======== TEXT EXTRACT

Amid mass beheadings, Wall Street scrambles for Saudi profits
27 April 2019
The hideous public beheadings of 37 men in a single day in Saudi Arabia last Tuesday have provoked scant protest from Western governments and the corporate media.
The same newspapers and broadcast networks that have summoned up their moral outrage over abuses, both manufactured and real, by governments in Russia, China, Iran, Syria or Venezuela, are clearly unmoved by these criminal executions. They maintain their stony silence even as those who were decapitated with swords included three young men who were arrested as minors, tortured into signing confessions and convicted of “terrorism” for daring to join protests against the country’s monarchical dictatorship.
One of those beheaded was Abdulkarem al-Hawaj, arrested when he was just 16 by Saudi security forces for attending a protest in the country’s Eastern Province, home to most of Saudi Arabia’s Shia minority population.
Beginning in 2011, the oil-rich province has seen protests over the systematic discrimination and oppression against Shias at the hands of a monarchy whose rule is bound up with the official, state-sponsored religious doctrine of Wahhabism, an ultra-conservative Sunni sect.
Abdulkarem’s real “crime” was apparently that of using social media to encourage participation in a demonstration. He was held in solitary confinement, beaten, tortured with electric cables and hung in chains by his wrists until he submitted to signing a false confession.
Also murdered in the barbaric execution spree was Mujtaba al-Sweikat, who was 17 when he was arrested at an airport as he was about to board a plane to the United States, where he was to become a student at Western Michigan University. His crime was also that of daring to demonstrate against the Saudi royal dictatorship.
His father, who represented him in a sham trial, accused the state of creating the “illusion” of a “terrorist cell”, where none existed. “He was subjected to psychological and physical abuse which drained his strength,” Sweikat’s father told the court. “The interrogator dictated the confession to Sweikat and forced him to sign it so that the torture would stop. He signed it.”
As in all the other cases, the court ignored the evidence of torture and forced confession and imposed the sentence of death by decapitation already dictated by the House of Saud.
The US government has said next to nothing about these atrocities. A State Department spokesman issued a boilerplate statement allowing that “We have seen these reports. We urge the government of Saudi Arabia, and all governments, to ensure trial guarantees, freedom from arbitrary and extrajudicial detention, transparency, rule of law, and freedom of religion and belief.”
During the same two days after the Saudi public beheadings, which included the crucifixion of one of the victims and the display of a severed head on a pike to intimidate anyone thinking of opposing the kingdom’s de facto ruler, Crown Prince Mohammed bin Salman, the same State Department managed to churn out statements condemning Russia for “gross human rights violations” in Chechnya, Venezuela for use of “intimidation and imprisonment” against the US-funded right-wing opposition and Havana for acting to “suppress the human rights of the Cuban people”.

================

▸ THE REQUEST: Write out the part of the article on the Saudi beheadings that begins at the words "One of those" and stops after "Shia minority population.".

======== RECORDED DATA

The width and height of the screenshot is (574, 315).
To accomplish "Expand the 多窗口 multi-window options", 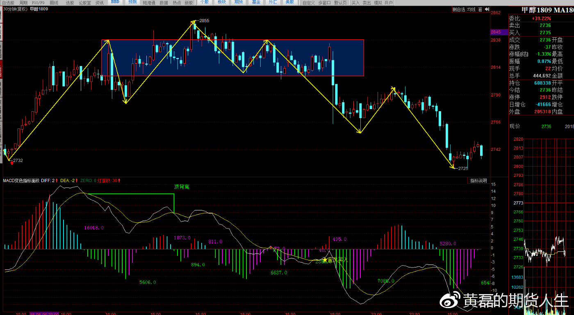I will (325, 2).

================

▸ RESULT:
One of those beheaded was Abdulkarem al-Hawaj, arrested when he was just 16 by Saudi security forces for attending a protest in the country’s Eastern Province, home to most of Saudi Arabia’s Shia minority population.